Inspired directly by the grief arising from the pandemics of both COVID-19 and systemic racism, the UConn Grief Project is having students submit works of art that embody themes of mourning. This project is a synergetic collaboration between the William Benton Museum of Art and Counterproof Press and Design Center. 

“Certainly, lives are enormous losses,” Emily Larned, UConn Grief Project organizer and assistant professor of art in graphic design, explained in an email. “This project is also about grieving the smaller losses of all that has changed in the past year: the many sacrifices, difficult challenges, changes and hardships students, their friends and their families have had to navigate. The hope for the project is that acknowledging and processing loss (instead of trying to just ignore it / push through anyway) might help us all move forward, ideally into joy.” 

““This project is also about grieving the smaller losses of all that has changed in the past year: the many sacrifices, difficult challenges, changes and hardships students, their friends and their families have had to navigate. The hope for the project is that acknowledging and processing loss (instead of trying to just ignore it / push through anyway) might help us all move forward, ideally into joy.” 

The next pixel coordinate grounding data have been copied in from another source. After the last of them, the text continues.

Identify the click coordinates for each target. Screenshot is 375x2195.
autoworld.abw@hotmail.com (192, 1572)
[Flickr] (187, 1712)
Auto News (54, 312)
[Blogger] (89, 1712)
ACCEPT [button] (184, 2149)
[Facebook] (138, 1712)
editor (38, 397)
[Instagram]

Emily Larned, UConn Greif Project Organizer and Assistant Professor of Art in Graphic Design
Käthe Kollwitz (1867-1945), Die Witwe I [The Widow I], from Krieg [War] (1922-23). The work of Kollwitz was inspired by the loss of her son in World War I. The extensive use of black and white in Kollwitz work, signifying the war cycle, has prompted the Benton Museum to solicit submissions in black and white, in honor of her work. Photo courtesy of University of Connecticut’s William Benton Museum of Art webpage.

The UConn Grief Project coincides with the Benton’s exhibition of artist Käthe Kollwitz’s work. Käthe Kollwitz was a German artist and activist whose son was a casualty of World War I, thus driving a body of artistry focusing on the deleterious conflict— especially on the home front – through her evocative “War” print cycle. The print cycle’s wartime emotional devastation parallels that of pandemic emotional devastation today. 

“Kollwitz labored on War for several years, reworking images in the series to make her personal experience universal,” Amanda Douberly, UConn Grief Project organizer, said. She serves as assistant curator and academic liaison for the Benton. “The prints are a powerful expression of collective loss. The War cycle is in black and white, and we [are soliciting] submissions in black and white in honor of Kollwitz’s work.” 

Art submissions for the UConn Grief Project should be in black-and-white or grayscale with 8.5 by 11 inch ruling. Students are free to submit more than one piece, with handwritten or hand-drawn original pieces being ideal. However, all text, images or other combinations are encouraged. Anonymous submissions are also allowed. Works submitted to the UConn Grief Project will be reviewed by a jury committee of students in the Poetic Release, UCCOx, and Art & Art History clubs, who will organize the selected works into a risograph zine published by the Counterproof Press. Selected works will also be displayed for live exhibition in the Benton.  

“The prints are a powerful expression of collective loss. The War cycle is in black and white, and we [are soliciting] submissions in black and white in honor of Kollwitz’s work.” 

Amanda Douberly, UConn Grief Project Organizer

“The more honest, personal, and specific, the more powerful…” said Larned. “Making art on a focused topic helps you work through your feelings and ideas on the topic, and this is especially true of grief.”